_DIRECTIONS_:
- 1) In the news story about the Ohio incinerator, how many days did Tim Fields say the ombudsman would spend reviewing the incinerator's permit?
- 2) Pick up the news story about the East Liverpool incinerator after its last sentence and keep writing it.

START SELECTED EXCERPT

WASHINGTON (AP) -- Neighbors of a hazardous waste incinerator near the Ohio River remained disgruntled Friday after a long-awaited meeting with environmental officials and threatened to disrupt future Al Gore campaign events unless they get a serious meeting with the vice president.
``We are going to hold his feet to the fire,'' said Terri Swearingen of Tri-State Environmental Council. ``If that means hounding him throughout the campaign, not just until March 7, that's what we're going to do.''
Ohio's presidential primary is March 7.
Foes of the Waste Technologies Industries incinerator in East Liverpool, Ohio, already have heckled Gore in Ohio and taken their complaints on the road.
Just before the New Hampshire primary, they announced plans to commit an act of civil disobedience outside Gore's campaign office in Manchester. The demonstration was called off after the group was promised that the Clinton administration would support an independent review of the situation.
Friday's meeting was a follow up to that promise.
Gore, author of ``Earth in the Balance,'' is more closely identified with environmental issues than any other candidate in either major political party.
During Friday's meeting at Environmental Protection Agency headquarters, Assistant Administrator Tim Fields said he promised that Ombudsman Robert Martin would spend 90 days reviewing the incinerator's permit, and include at least one public hearing as part of that review.

END SELECTED EXCERPT
START ENTRIES SHOWN

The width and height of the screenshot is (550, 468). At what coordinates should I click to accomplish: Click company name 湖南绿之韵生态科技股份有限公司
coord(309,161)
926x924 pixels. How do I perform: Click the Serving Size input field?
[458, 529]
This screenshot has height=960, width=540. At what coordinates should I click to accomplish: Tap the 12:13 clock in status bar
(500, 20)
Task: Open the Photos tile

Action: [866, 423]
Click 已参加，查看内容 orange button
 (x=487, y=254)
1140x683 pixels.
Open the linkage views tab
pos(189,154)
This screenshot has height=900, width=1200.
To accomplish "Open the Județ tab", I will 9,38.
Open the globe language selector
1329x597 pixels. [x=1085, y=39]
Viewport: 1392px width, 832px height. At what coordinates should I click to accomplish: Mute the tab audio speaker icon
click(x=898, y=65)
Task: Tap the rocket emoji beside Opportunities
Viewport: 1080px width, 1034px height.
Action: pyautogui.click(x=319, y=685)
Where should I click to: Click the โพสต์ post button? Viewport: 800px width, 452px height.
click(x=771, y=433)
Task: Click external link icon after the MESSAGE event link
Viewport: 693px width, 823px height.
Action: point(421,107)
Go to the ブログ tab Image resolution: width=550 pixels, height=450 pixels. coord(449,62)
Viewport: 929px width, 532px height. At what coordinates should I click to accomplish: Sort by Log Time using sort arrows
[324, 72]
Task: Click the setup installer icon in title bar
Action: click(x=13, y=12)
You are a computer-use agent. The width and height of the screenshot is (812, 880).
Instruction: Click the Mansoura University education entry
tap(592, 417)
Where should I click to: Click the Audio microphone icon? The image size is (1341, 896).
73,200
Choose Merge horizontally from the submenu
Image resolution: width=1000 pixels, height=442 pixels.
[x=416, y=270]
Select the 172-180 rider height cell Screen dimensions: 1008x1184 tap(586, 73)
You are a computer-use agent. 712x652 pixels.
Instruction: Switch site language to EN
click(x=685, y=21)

END ENTRIES SHOWN

_ANSWERS IN ORDER_:
- 1) 90 days.

- 2)
The incinerator in East Liverpool has been an eight-year headache for Gore, who as vice president-elect in 1992 promised to block the plant's opening.
But after the new administration was sworn in, the residents were told an action taken in the final weeks of the Bush administration had tied the hands of the Democratic team, which would not, after all, be able to stop the burning of lead, mercury and other toxic wastes without proof of health and safety violations.
The incinerator is controversial because it is just 1,100 feet from an elementary school and near a residential neighborhood.
It has been fined by the state for violating air monitoring requirements. The plant's operators say the facility is safe and equipped with the latest pollution control gear.
While pleased about the ombudsman's review, Swearingen and Rick Hind of Greenpeace, who helped arrange the meeting, said they were suspicious that the process might drag on until after the presidential election.
Campaign time, they pointedly noted, can change a candidate's view of what is urgent.
``For eight years we have written him (Gore) begging him for a meeting, begging him to come to Ohio to see for himself,'' said Swearingen.
Gore's staff showed no interest in such a meeting, she said.
But after a press release announced plans to demonstrate in New Hampshire, ``They were desperate to talk to us.''
``It's baffling to me that he doesn't have a few minutes to meet with citizens,'' she said.
Gore's campaign staff did not return a call Friday seeking a response to those comments and to the threat of campaign disruptions.